> [Brief]
When copying the data, keep every line exactly the same.

Stored items:
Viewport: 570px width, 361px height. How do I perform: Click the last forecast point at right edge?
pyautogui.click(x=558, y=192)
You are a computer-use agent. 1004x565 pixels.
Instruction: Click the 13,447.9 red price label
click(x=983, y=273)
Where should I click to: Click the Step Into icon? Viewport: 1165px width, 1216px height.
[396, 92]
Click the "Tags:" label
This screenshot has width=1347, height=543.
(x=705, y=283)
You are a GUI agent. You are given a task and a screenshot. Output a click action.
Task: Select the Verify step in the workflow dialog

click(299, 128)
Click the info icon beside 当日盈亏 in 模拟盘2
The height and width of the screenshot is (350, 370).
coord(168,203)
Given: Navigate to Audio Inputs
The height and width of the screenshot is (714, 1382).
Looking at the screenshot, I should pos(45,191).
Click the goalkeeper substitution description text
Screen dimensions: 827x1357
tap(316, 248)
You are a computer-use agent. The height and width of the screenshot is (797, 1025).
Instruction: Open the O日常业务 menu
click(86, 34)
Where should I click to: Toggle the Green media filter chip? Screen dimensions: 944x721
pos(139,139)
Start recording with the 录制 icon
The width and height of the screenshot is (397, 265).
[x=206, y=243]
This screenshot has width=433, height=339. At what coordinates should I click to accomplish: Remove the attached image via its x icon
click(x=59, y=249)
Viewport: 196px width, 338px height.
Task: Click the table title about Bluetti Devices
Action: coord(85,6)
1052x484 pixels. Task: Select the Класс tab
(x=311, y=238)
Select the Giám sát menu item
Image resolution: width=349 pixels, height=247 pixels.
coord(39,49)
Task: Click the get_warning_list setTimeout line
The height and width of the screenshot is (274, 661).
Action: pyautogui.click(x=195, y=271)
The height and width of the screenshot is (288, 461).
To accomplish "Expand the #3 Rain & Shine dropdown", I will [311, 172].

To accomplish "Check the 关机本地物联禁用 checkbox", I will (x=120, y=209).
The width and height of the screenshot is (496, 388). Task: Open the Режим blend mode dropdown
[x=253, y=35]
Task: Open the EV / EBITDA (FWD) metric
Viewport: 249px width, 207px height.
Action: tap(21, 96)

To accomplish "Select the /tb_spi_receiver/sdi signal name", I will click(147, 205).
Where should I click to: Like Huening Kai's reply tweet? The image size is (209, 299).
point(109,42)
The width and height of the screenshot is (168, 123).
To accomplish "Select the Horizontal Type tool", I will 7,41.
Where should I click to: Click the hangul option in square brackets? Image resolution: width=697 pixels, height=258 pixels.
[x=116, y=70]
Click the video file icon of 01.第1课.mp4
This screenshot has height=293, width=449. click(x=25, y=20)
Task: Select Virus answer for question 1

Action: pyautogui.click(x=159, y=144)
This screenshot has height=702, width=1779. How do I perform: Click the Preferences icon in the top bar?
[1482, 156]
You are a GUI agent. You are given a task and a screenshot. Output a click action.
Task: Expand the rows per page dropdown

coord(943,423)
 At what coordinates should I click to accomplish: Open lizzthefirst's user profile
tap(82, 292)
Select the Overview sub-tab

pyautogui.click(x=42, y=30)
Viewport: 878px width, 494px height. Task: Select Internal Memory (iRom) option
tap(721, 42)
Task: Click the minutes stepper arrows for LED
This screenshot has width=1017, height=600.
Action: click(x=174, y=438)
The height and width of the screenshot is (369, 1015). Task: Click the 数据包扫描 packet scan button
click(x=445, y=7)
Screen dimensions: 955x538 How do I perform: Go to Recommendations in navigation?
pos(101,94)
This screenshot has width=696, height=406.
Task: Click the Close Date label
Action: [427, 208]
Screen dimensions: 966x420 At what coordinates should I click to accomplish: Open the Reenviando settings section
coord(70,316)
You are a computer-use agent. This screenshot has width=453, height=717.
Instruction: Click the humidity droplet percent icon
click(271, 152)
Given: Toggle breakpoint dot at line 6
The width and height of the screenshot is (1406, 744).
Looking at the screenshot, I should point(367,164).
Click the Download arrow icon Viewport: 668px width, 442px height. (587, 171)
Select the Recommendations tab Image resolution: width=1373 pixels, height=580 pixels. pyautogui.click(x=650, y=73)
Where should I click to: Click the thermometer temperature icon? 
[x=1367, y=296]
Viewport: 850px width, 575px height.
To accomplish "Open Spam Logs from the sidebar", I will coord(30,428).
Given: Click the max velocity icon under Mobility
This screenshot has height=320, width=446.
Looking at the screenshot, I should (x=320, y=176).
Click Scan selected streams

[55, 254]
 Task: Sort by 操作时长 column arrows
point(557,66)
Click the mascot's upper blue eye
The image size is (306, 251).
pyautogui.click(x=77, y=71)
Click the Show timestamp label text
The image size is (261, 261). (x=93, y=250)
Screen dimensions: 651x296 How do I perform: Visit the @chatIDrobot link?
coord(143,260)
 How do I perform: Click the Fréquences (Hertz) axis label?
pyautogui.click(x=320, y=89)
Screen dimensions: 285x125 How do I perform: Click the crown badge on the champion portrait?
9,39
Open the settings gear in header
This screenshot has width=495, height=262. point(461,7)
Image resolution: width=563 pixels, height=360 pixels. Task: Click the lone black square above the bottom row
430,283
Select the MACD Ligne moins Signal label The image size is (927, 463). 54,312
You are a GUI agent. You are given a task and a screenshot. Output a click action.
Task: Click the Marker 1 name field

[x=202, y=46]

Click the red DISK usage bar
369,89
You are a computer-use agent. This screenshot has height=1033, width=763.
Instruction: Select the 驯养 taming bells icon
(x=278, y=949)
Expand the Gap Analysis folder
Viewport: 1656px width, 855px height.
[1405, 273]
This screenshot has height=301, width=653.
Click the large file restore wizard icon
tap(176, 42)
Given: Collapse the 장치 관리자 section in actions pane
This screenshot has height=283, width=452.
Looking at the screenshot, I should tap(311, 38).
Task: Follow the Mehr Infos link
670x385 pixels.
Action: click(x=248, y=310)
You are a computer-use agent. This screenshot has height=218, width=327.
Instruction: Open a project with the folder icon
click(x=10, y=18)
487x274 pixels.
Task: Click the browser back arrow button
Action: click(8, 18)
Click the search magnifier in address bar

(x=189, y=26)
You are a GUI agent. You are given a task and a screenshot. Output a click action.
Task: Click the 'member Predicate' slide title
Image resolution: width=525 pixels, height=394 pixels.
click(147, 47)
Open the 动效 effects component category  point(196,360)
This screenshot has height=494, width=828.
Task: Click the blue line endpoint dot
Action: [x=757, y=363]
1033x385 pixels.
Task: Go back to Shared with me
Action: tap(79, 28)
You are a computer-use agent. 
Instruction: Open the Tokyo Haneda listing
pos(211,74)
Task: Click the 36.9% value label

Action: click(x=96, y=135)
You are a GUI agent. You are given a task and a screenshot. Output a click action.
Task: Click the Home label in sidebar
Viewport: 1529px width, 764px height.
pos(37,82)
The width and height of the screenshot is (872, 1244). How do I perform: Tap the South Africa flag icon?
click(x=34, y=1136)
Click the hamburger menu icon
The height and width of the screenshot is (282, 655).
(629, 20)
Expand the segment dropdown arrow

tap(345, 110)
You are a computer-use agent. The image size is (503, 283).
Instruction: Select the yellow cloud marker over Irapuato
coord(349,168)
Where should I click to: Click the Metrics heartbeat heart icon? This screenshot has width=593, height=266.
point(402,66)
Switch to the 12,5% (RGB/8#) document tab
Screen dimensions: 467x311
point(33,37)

> [Worked solution]
Viewport: 570px width, 361px height. How do I perform: Click the last forecast point at right edge?
pyautogui.click(x=558, y=192)
You are a computer-use agent. 1004x565 pixels.
Instruction: Click the 13,447.9 red price label
click(x=983, y=273)
Where should I click to: Click the Step Into icon? Viewport: 1165px width, 1216px height.
[396, 92]
Click the "Tags:" label
This screenshot has width=1347, height=543.
(x=705, y=283)
You are a GUI agent. You are given a task and a screenshot. Output a click action.
Task: Select the Verify step in the workflow dialog

click(299, 128)
Click the info icon beside 当日盈亏 in 模拟盘2
The height and width of the screenshot is (350, 370).
coord(168,203)
Given: Navigate to Audio Inputs
The height and width of the screenshot is (714, 1382).
Looking at the screenshot, I should pos(45,191).
Click the goalkeeper substitution description text
Screen dimensions: 827x1357
tap(316, 248)
You are a computer-use agent. The height and width of the screenshot is (797, 1025).
Instruction: Open the O日常业务 menu
click(86, 34)
Where should I click to: Toggle the Green media filter chip? Screen dimensions: 944x721
pos(139,139)
Start recording with the 录制 icon
The width and height of the screenshot is (397, 265).
[x=206, y=243]
This screenshot has width=433, height=339. At what coordinates should I click to accomplish: Remove the attached image via its x icon
click(x=59, y=249)
Viewport: 196px width, 338px height.
Task: Click the table title about Bluetti Devices
Action: coord(85,6)
1052x484 pixels. Task: Select the Класс tab
(x=311, y=238)
Select the Giám sát menu item
Image resolution: width=349 pixels, height=247 pixels.
coord(39,49)
Task: Click the get_warning_list setTimeout line
The height and width of the screenshot is (274, 661).
Action: pyautogui.click(x=195, y=271)
The height and width of the screenshot is (288, 461).
To accomplish "Expand the #3 Rain & Shine dropdown", I will [311, 172].

To accomplish "Check the 关机本地物联禁用 checkbox", I will (x=120, y=209).
The width and height of the screenshot is (496, 388). Task: Open the Режим blend mode dropdown
[x=253, y=35]
Task: Open the EV / EBITDA (FWD) metric
Viewport: 249px width, 207px height.
Action: tap(21, 96)

To accomplish "Select the /tb_spi_receiver/sdi signal name", I will click(147, 205).
Where should I click to: Like Huening Kai's reply tweet? The image size is (209, 299).
point(109,42)
The width and height of the screenshot is (168, 123).
To accomplish "Select the Horizontal Type tool", I will 7,41.
Where should I click to: Click the hangul option in square brackets? Image resolution: width=697 pixels, height=258 pixels.
[x=116, y=70]
Click the video file icon of 01.第1课.mp4
This screenshot has height=293, width=449. click(x=25, y=20)
Task: Select Virus answer for question 1

Action: pyautogui.click(x=159, y=144)
This screenshot has height=702, width=1779. How do I perform: Click the Preferences icon in the top bar?
[1482, 156]
You are a GUI agent. You are given a task and a screenshot. Output a click action.
Task: Expand the rows per page dropdown

coord(943,423)
 At what coordinates should I click to accomplish: Open lizzthefirst's user profile
tap(82, 292)
Select the Overview sub-tab

pyautogui.click(x=42, y=30)
Viewport: 878px width, 494px height. Task: Select Internal Memory (iRom) option
tap(721, 42)
Task: Click the minutes stepper arrows for LED
This screenshot has width=1017, height=600.
Action: click(x=174, y=438)
The height and width of the screenshot is (369, 1015). Task: Click the 数据包扫描 packet scan button
click(x=445, y=7)
Screen dimensions: 955x538 How do I perform: Go to Recommendations in navigation?
pos(101,94)
This screenshot has width=696, height=406.
Task: Click the Close Date label
Action: [427, 208]
Screen dimensions: 966x420 At what coordinates should I click to accomplish: Open the Reenviando settings section
coord(70,316)
You are a computer-use agent. This screenshot has width=453, height=717.
Instruction: Click the humidity droplet percent icon
click(271, 152)
Given: Toggle breakpoint dot at line 6
The width and height of the screenshot is (1406, 744).
Looking at the screenshot, I should point(367,164).
Click the Download arrow icon Viewport: 668px width, 442px height. (587, 171)
Select the Recommendations tab Image resolution: width=1373 pixels, height=580 pixels. pyautogui.click(x=650, y=73)
Where should I click to: Click the thermometer temperature icon? 
[x=1367, y=296]
Viewport: 850px width, 575px height.
To accomplish "Open Spam Logs from the sidebar", I will coord(30,428).
Given: Click the max velocity icon under Mobility
This screenshot has height=320, width=446.
Looking at the screenshot, I should (x=320, y=176).
Click Scan selected streams

[55, 254]
 Task: Sort by 操作时长 column arrows
point(557,66)
Click the mascot's upper blue eye
The image size is (306, 251).
pyautogui.click(x=77, y=71)
Click the Show timestamp label text
The image size is (261, 261). (x=93, y=250)
Screen dimensions: 651x296 How do I perform: Visit the @chatIDrobot link?
coord(143,260)
 How do I perform: Click the Fréquences (Hertz) axis label?
pyautogui.click(x=320, y=89)
Screen dimensions: 285x125 How do I perform: Click the crown badge on the champion portrait?
9,39
Open the settings gear in header
This screenshot has width=495, height=262. point(461,7)
Image resolution: width=563 pixels, height=360 pixels. Task: Click the lone black square above the bottom row
430,283
Select the MACD Ligne moins Signal label The image size is (927, 463). 54,312
You are a GUI agent. You are given a task and a screenshot. Output a click action.
Task: Click the Marker 1 name field

[x=202, y=46]

Click the red DISK usage bar
369,89
You are a computer-use agent. This screenshot has height=1033, width=763.
Instruction: Select the 驯养 taming bells icon
(x=278, y=949)
Expand the Gap Analysis folder
Viewport: 1656px width, 855px height.
[1405, 273]
This screenshot has height=301, width=653.
Click the large file restore wizard icon
tap(176, 42)
Given: Collapse the 장치 관리자 section in actions pane
This screenshot has height=283, width=452.
Looking at the screenshot, I should tap(311, 38).
Task: Follow the Mehr Infos link
670x385 pixels.
Action: click(x=248, y=310)
You are a computer-use agent. This screenshot has height=218, width=327.
Instruction: Open a project with the folder icon
click(x=10, y=18)
487x274 pixels.
Task: Click the browser back arrow button
Action: click(8, 18)
Click the search magnifier in address bar

(x=189, y=26)
You are a GUI agent. You are given a task and a screenshot. Output a click action.
Task: Click the 'member Predicate' slide title
Image resolution: width=525 pixels, height=394 pixels.
click(147, 47)
Open the 动效 effects component category  point(196,360)
This screenshot has height=494, width=828.
Task: Click the blue line endpoint dot
Action: [x=757, y=363]
1033x385 pixels.
Task: Go back to Shared with me
Action: tap(79, 28)
You are a computer-use agent. 
Instruction: Open the Tokyo Haneda listing
pos(211,74)
Task: Click the 36.9% value label

Action: click(x=96, y=135)
You are a GUI agent. You are given a task and a screenshot. Output a click action.
Task: Click the Home label in sidebar
Viewport: 1529px width, 764px height.
pos(37,82)
The width and height of the screenshot is (872, 1244). How do I perform: Tap the South Africa flag icon?
click(x=34, y=1136)
Click the hamburger menu icon
The height and width of the screenshot is (282, 655).
(629, 20)
Expand the segment dropdown arrow

tap(345, 110)
You are a computer-use agent. The image size is (503, 283).
Instruction: Select the yellow cloud marker over Irapuato
coord(349,168)
Where should I click to: Click the Metrics heartbeat heart icon? This screenshot has width=593, height=266.
point(402,66)
Switch to the 12,5% (RGB/8#) document tab
Screen dimensions: 467x311
point(33,37)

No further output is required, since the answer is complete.